The point here is probably obvious. If you are proficient in the arts of cartridge alignment or biasing tube amplifiers, pass your skills on to someone. If you have some used gear that you've just replaced, instead of looking for the highest bidder on eBay, find someone just starting out and give them a better-than-great deal, or at least generous financing terms, to begin their first high-end system.

If you work in an audio shop and have the time, show those curious kids with only pennies in their pockets what their music can sound like. Encourage them to bring in what they like—no music snobbery allowed—so they can hear it in all its glory. To them it will sound good, no matter how it was recorded.
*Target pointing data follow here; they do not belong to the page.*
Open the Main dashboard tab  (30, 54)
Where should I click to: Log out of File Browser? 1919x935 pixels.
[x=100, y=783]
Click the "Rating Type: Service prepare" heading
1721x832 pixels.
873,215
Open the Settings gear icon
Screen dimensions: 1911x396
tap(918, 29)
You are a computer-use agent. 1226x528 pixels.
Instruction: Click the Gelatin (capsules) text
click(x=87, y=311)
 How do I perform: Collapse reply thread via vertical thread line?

And whenever possible, promote music programs at your local schools.

Dad, you probably had no idea how important it was for me that you dragged me from room to room at that hi-fi show more than three decades ago. Thanks. And thanks, Mom—you helped me find and test the ultimate speaker cloth and brought home lots of great music. Thanks, Garland Audio and J. Gordon Holt. Thanks, Jim Moyer and Jim Haigh. Thanks also to all of the audio-equipment manufacturers who took the time to come by our store to tell stories and listen to music, knowing that there is more to this business than taking orders.

I encourage each of you to find someone, or a bunch of someones, preferably young (most Stereophile readers say their interest began when they were between 11 and 16), and become their audio mentor. And take them to the Home Entertainment 2002 show in New York City, at the Manhattan Hilton over the May 30-June 2 weekend. It will probably change their lives forever.